[WHAT THIS TASK INVOLVES]:
An exact copy of the listing is required.

====================

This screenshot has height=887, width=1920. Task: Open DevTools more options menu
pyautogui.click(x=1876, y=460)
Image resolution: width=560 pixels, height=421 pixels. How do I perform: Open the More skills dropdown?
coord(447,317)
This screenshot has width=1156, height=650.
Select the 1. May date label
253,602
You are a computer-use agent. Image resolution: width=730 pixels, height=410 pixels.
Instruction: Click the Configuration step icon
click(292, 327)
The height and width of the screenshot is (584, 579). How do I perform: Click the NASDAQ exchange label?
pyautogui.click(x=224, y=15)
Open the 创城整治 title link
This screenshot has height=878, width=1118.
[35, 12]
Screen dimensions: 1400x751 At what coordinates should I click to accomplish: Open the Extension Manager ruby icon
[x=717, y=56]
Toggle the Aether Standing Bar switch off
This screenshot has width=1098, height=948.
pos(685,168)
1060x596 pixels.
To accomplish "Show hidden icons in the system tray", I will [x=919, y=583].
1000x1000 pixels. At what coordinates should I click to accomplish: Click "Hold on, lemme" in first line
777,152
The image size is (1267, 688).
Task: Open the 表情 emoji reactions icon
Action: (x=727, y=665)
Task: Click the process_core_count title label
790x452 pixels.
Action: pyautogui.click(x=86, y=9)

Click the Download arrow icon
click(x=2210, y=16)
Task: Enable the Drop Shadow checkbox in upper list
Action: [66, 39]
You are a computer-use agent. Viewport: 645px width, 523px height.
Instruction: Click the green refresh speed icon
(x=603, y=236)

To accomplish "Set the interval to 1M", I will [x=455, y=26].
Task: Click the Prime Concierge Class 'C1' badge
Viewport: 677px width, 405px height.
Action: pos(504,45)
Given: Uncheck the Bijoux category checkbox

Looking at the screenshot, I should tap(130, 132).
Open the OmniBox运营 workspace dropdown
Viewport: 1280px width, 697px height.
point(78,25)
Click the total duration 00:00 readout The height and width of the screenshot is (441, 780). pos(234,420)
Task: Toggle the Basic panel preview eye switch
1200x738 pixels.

====================

[EXERCISE ANSWER]:
This screenshot has height=887, width=1920. Task: Open DevTools more options menu
pyautogui.click(x=1876, y=460)
Image resolution: width=560 pixels, height=421 pixels. How do I perform: Open the More skills dropdown?
coord(447,317)
This screenshot has width=1156, height=650.
Select the 1. May date label
253,602
You are a computer-use agent. Image resolution: width=730 pixels, height=410 pixels.
Instruction: Click the Configuration step icon
click(292, 327)
The height and width of the screenshot is (584, 579). How do I perform: Click the NASDAQ exchange label?
pyautogui.click(x=224, y=15)
Open the 创城整治 title link
This screenshot has height=878, width=1118.
[35, 12]
Screen dimensions: 1400x751 At what coordinates should I click to accomplish: Open the Extension Manager ruby icon
[x=717, y=56]
Toggle the Aether Standing Bar switch off
This screenshot has width=1098, height=948.
pos(685,168)
1060x596 pixels.
To accomplish "Show hidden icons in the system tray", I will [x=919, y=583].
1000x1000 pixels. At what coordinates should I click to accomplish: Click "Hold on, lemme" in first line
777,152
The image size is (1267, 688).
Task: Open the 表情 emoji reactions icon
Action: (x=727, y=665)
Task: Click the process_core_count title label
790x452 pixels.
Action: pyautogui.click(x=86, y=9)

Click the Download arrow icon
click(x=2210, y=16)
Task: Enable the Drop Shadow checkbox in upper list
Action: [66, 39]
You are a computer-use agent. Viewport: 645px width, 523px height.
Instruction: Click the green refresh speed icon
(x=603, y=236)

To accomplish "Set the interval to 1M", I will [x=455, y=26].
Task: Click the Prime Concierge Class 'C1' badge
Viewport: 677px width, 405px height.
Action: pos(504,45)
Given: Uncheck the Bijoux category checkbox

Looking at the screenshot, I should tap(130, 132).
Open the OmniBox运营 workspace dropdown
Viewport: 1280px width, 697px height.
point(78,25)
Click the total duration 00:00 readout The height and width of the screenshot is (441, 780). pos(234,420)
Task: Toggle the Basic panel preview eye switch
1200x738 pixels.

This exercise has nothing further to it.